Dans un cas comme dans l’autre, une fois tous les délais expirés et les diverses procédures régulièrement exécutées, les concessions reviennent au domaine public et, plus précisément, il revient au maire de la commune ou au président de l’EPCI en charge du cimetière d’entamer les travaux de reprise.

Par reprise, il s’entend d’une part le traitement du monument, de la semelle et du caveau, et d’autre part la destination donnée aux restes des corps exhumés. Pour ce qui est des monuments et semelles, il faut rappeler que l’habilitation funéraire prévue à l’art. L. 2223-23 du Code Général des Collectivités Territoriales (CGCT) n’est pas requise pour des travaux de maçonnerie et de marbrerie funéraire en vertu de l’art. L. 2223-19 du CGCT. Ainsi, certaines communes ont jugé bon de faire enlever en régie, ou par une entreprise locale, tous les monuments de surface à l’abandon ou en situation de péril, tout en laissant les corps inhumés.

Cette situation n’est récusée par aucun texte, mais l’esprit de la loi, telle qu’on veut bien l’interpréter dans son éthique et sa volonté d’honorer les défunts, va à l’encontre de ce type de décision.

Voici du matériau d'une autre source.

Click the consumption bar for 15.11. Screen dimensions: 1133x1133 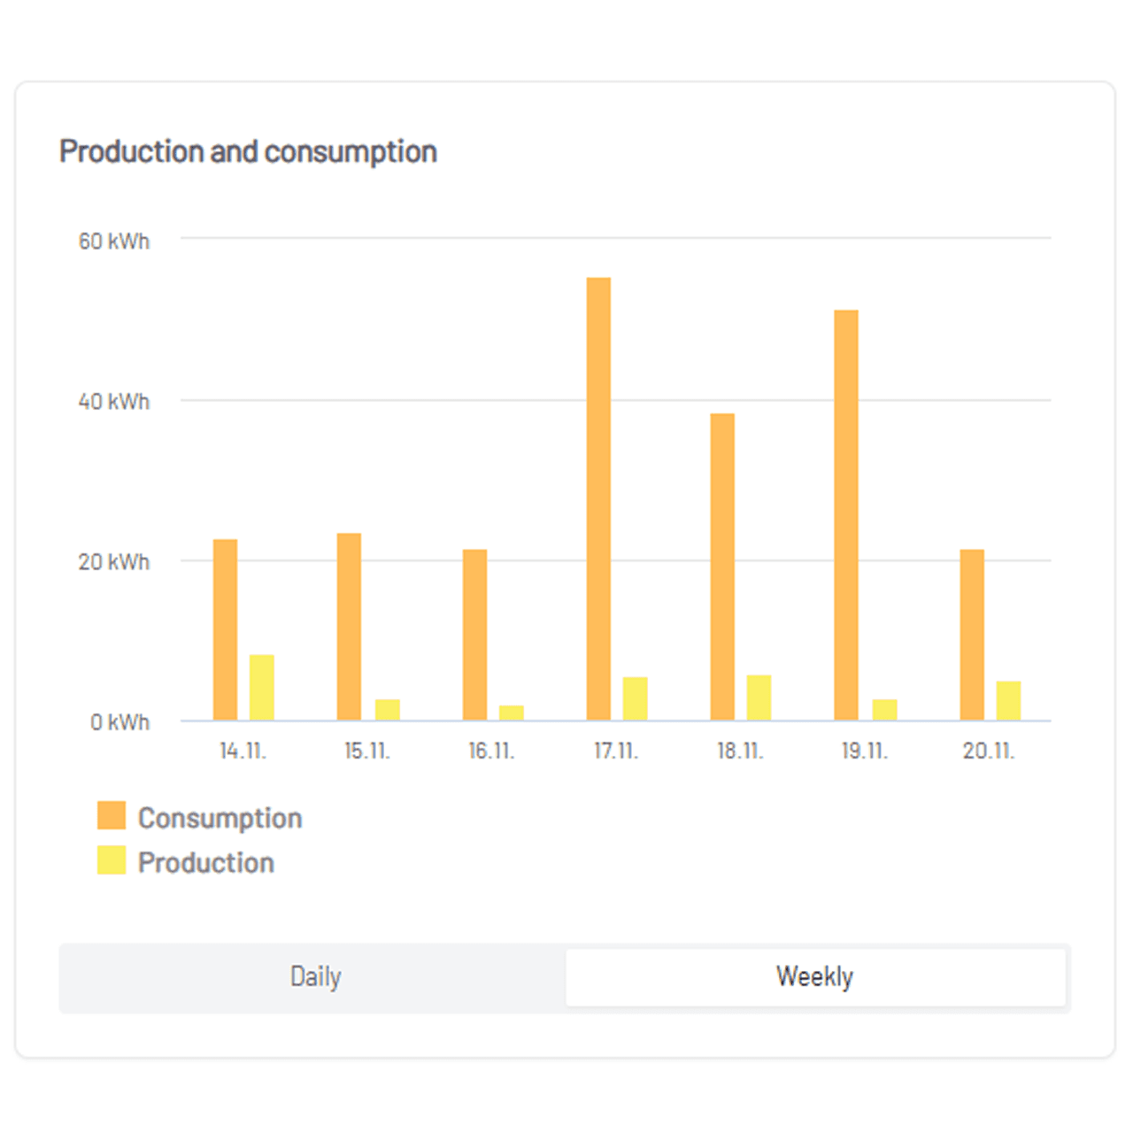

En effet, la loi 2008-1350 du 19 décembre 2008 et les modifications qui s’en sont suivies ont clairement exprimé l’obligation de respect et de dignité dus aux restes exhumés. La première chose étant de bannir toute fosse commune au bénéfice d’une affectation nominative de chaque défunt jusque dans la suite donnée à ses restes.

Si le maire maintient sa décision de ne pas retirer les corps inhumés sous le prétexte qu’il ne souhaite pas réattribuer de terrain pour concessions, il met la commune et les maires qui viendront après lui dans une grande difficulté. En effet, nul ne peut présager ce qu’il adviendra de la surface en question. Certes, la présence de corps ou de cendres rend le lieu inaliénable, mais l’information va se perdre au fil des ans, et un jour ou l’autre, la nécropole risque de refaire surface sans aucune autre solution que de la laisser en l’état. Sans compter, bien sûr, les familles qui voudraient, malgré l’acceptation de la reprise de la concession de leurs aïeux, s’enquérir du lieu où se trouvent leurs restes. Même au regard de l’économie réalisée dans l’instant, cette solution est vraiment à proscrire.

Amis, fidèles de Résonance et/ou adhérents à l’A.NA.PE.C, dites bien à vos élus qu’une bonne gestion funéraire passe par les reprises de concessions, et non par l’extension foncière. De nombreux maires sont très frileux dès lors qu’il s’agit de toucher aux morts. Pourtant, la loi est claire et explicite, et les doutes ont été levés quant à la crémation des restes exhumés.
La loi n° 2011-525 du 17 mai 2011 de simplification et d’amélioration de la qualité du droit a modifié l’art. L. 2223-4 du CGCT en remplaçant, les mots "attestée ou présumée" par "attestée". Ainsi, depuis l’entrée en vigueur de ce dispositif, l’art. L. 2223-4 du CGCT vient préciser que : "Un arrêté du maire affecte à perpétuité, dans le cimetière, un ossuaire aménagé où les restes exhumés sont aussitôt réinhumés. Le maire peut également faire procéder à la crémation des restes exhumés en l’absence d’opposition connue ou attestée du défunt. Les restes des personnes qui avaient manifesté leur opposition à la crémation sont distingués au sein de l’ossuaire."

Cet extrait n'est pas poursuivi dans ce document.